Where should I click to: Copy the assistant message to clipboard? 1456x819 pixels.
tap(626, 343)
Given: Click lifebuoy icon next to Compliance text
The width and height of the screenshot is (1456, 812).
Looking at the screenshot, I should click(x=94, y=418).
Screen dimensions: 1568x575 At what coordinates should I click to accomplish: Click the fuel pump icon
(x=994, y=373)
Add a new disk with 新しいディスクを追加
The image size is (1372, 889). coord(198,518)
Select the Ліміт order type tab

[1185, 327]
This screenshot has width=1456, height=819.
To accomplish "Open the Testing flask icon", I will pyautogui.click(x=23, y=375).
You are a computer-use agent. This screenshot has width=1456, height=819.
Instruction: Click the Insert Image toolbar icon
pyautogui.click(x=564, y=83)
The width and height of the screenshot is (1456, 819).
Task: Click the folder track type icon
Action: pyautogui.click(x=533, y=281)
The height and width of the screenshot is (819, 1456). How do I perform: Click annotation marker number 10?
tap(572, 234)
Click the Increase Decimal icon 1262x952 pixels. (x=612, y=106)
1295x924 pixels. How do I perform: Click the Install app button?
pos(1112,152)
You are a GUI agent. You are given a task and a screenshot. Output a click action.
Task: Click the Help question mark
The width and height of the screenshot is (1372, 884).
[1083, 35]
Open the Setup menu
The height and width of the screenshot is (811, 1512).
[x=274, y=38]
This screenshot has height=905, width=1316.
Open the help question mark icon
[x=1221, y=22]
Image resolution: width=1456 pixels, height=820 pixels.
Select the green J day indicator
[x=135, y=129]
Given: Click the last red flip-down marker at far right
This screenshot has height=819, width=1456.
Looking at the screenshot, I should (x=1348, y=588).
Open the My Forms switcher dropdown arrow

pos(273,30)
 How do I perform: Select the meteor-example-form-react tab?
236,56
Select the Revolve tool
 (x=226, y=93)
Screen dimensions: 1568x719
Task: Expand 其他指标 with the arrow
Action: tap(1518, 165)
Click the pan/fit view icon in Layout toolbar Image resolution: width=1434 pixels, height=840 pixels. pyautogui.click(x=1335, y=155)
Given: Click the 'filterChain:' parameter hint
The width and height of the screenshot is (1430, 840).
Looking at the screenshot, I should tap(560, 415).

Aim of the task: Search the entries above for the string "resolution". Copy each line in which it appears.

Answer to this task:
Image resolution: width=1456 pixels, height=820 pixels.
Click the pan/fit view icon in Layout toolbar Image resolution: width=1434 pixels, height=840 pixels. pyautogui.click(x=1335, y=155)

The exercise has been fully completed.